The point is that barring cases where patients have no choice (severe injuries, etc…), the presence of a clearly cheaper alternative provider will eventually pull business from the more expensive ones and drive prices down to some kind of equilibrium level, all else being equal. Nobody’s going to go to the 3x more expensive doctor unless there’s proof that the outcomes are that much better. And right now, there’s not that much price transparency, nor is there much visibility into outcomes either, so people just go to their usual doctors and pay whatever their insurance says they should pay.
Given that, at the point when you actually need service, you may well not be in the best situation to make a rational choice, and that in any case you do not have the clinical qualifications to judge whether your doctor’s diagnosis and recommendations for treatment are correct, it may well never be possible for true market conditions to apply, however much price transparency or knowledge about outcomes there may be. The other party in the transaction is, after all, interpreting the evidence for you.
There’s a wide range of situations, and the vast, vast majority are things like sinus infections, allergies, hypertension, etc… that are neither emergency situations nor so critical that someone couldn’t spend a half-hour shopping around.

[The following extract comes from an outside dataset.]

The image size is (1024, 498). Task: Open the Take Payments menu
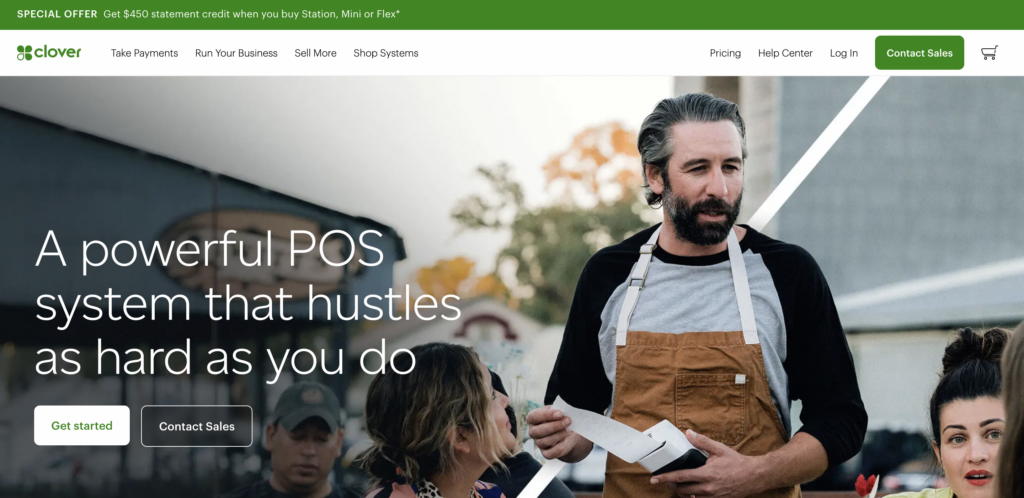click(144, 54)
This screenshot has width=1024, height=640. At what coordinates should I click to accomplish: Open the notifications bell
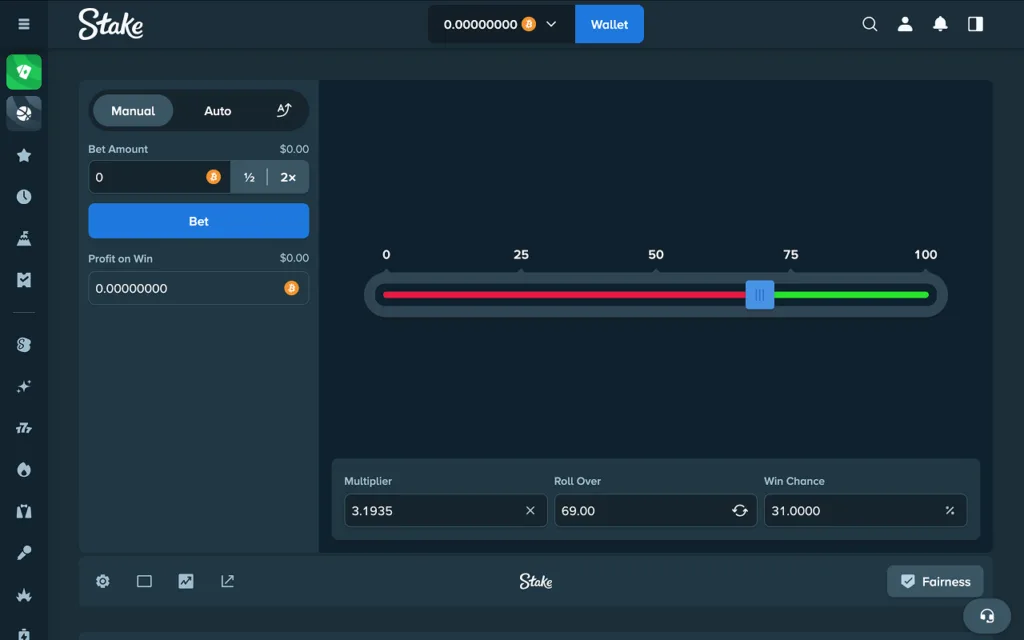[x=940, y=24]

That’s the point- for situations where you’re being carted to the ER in an ambulance, you don’t have much ability to shop around. But if you’re just feeling kind of miserable because you have strep throat, you have some time to make decisions. Same thing if you’re facing chronic health conditions or non-emergency surgeries and procedures.

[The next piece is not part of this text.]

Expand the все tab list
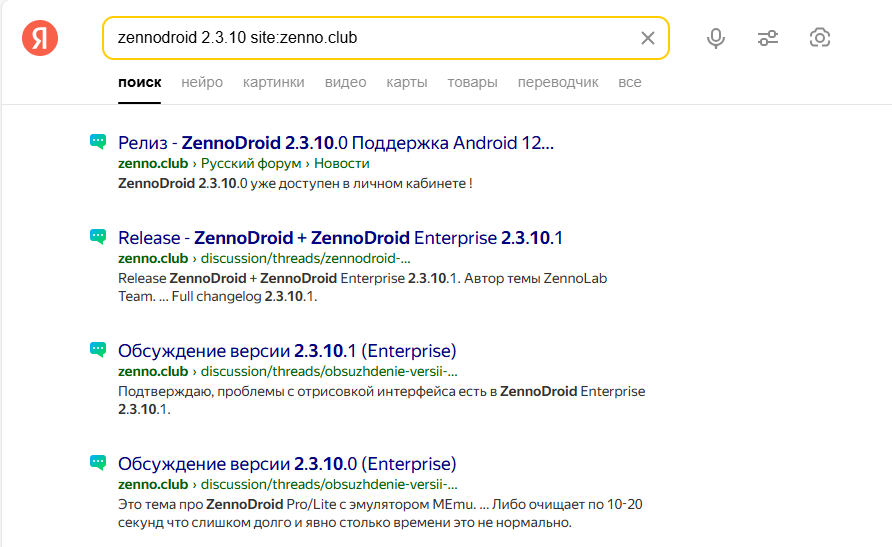892x547 pixels. click(x=629, y=82)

If there was greater transparency in pricing, people would be able to determine if their GP is the best bet, or if maybe an urgent care clinic or merely another physician is a better option.
But right now, it’s hard to even make a decision on what the best insurance plan for you at your employer is; they give you all the deductibles and what-not up front, but they don’t tell you exactly what’s covered and out-of-network, so you can’t really make a solid estimate whether the high-deductible or the 80/20 plan is the best one for your situation. I ran into that last year, and I even went to the trouble to try to make a spreadsheet to estimate the cost tiers, but without knowing what we might face as a family, and what is and isn’t paid for, or what providers charge for anything, it was still guesswork in large part.
If it was clear up front what everyone would pay, then people would be able to make informed choices, and then there would be both a price differential by provider competence (to some degree), and/or based on speed or availability.
Allergies can very much be a high-emergency situation. The first time my niece tried a flatfish, she didn’t die because her mother always carries epinephrine injectors in her doctor’s bag.